14. The method of claim 13, wherein chloramphenicol is administered in doses of about 25 mg/kg/day to about 100 mg/kg/day to achieve a serum concentration of about 5-12 mg/liter.

15. The method of claim 13, wherein an additional antibiotic is added to the therapeutic regiment within 8 hours of the initiation of the therapy.

16. The method of claim 13, wherein the serum concentration of chloramphenicol is assessed every 3-5 half-lives.

17. The method of 13, wherein side effect indices are monitored within 5 half lives of chloramphenicol.

18. A method for treating an VRSA resistant infection comprising administering to a patient in need thereof an effective amount of an oral dosage form of chloramphenicol or analogues thereof, wherein the oral dosage form is in the form of a capsule comprising chloramphenicol 70% w/w.

19. The method of claim 18, further comprising hydrogenated cotton seed oil in amounts of about 3% w/w.

20. The method of claim 18, further comprising a second antibiotic to the patient.
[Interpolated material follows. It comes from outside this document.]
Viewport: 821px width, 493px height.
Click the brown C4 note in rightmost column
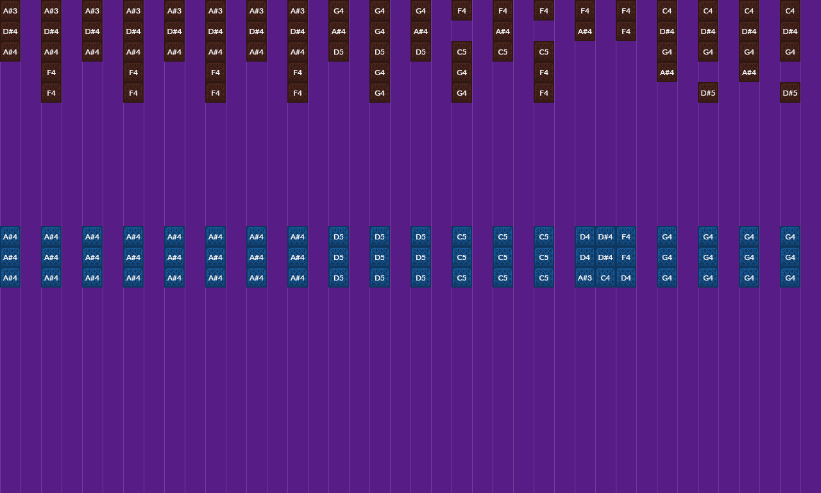pos(790,11)
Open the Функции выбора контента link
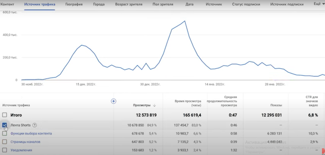 pyautogui.click(x=31, y=133)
21. The method of claim 18, further comprising achieving a serum concentration of about 25 mg/liter in said patient.

22. The method of claim 18, further comprising achieving a serum concentration of about 12 mg/liter in said patient.

23. An oral solid dosage formulation comprising chloramphenicol in amounts of about 10-75% w/w, a diluent in amounts of about 20-50% w/w, a lubricant in amounts of about 2.5-4% w/w and an optional second antibiotic up to 40% w/w.
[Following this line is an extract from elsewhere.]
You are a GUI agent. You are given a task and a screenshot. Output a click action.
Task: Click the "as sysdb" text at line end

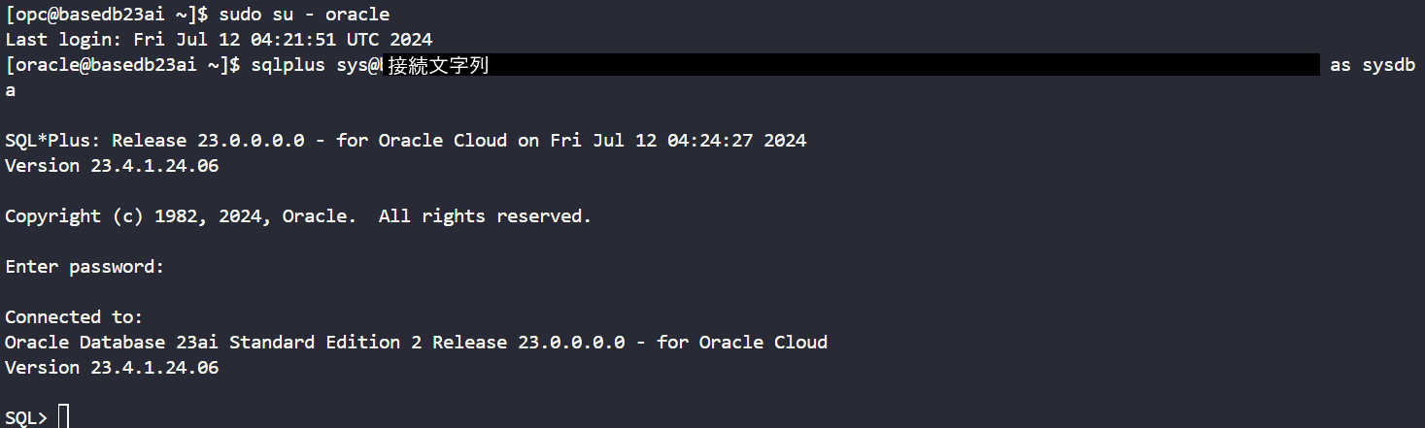[1372, 65]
24. The formulation of claim 23, wherein the chloramphenicol is levochloramphenicol.

25. The formulation of claim 23, wherein the diluent is selected from the group of microcrystalline cellulose, calcium hydrogen phosphate, lactose, hydrous lactose and mixtures thereof.

26. The formulation of claim 23, wherein the diluent is lactose NF hydrous capsuling grade, and the lubricant is hydrogenated vegetable oil NF lubritab.
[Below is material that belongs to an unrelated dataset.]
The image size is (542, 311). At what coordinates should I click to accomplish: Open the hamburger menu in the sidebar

27. An oral dosage formulation consisting essentially of levochloramphenicol USP 250 mg, lactose NF hydrous capsuling Grade 96.5 mg, hydrogenated vegetable oil NF lubritab 11 mg.

28. The formulation of claim 23, wherein of chloramphenicol size diameter of from about 100 μm to about 0.5 mm.

29. The formulation of claim 27, wherein of chloramphenicol size diameter of from about 100 μm to about 0.5 mm.

30. The formulation of claim 23, further comprising a disintegrant.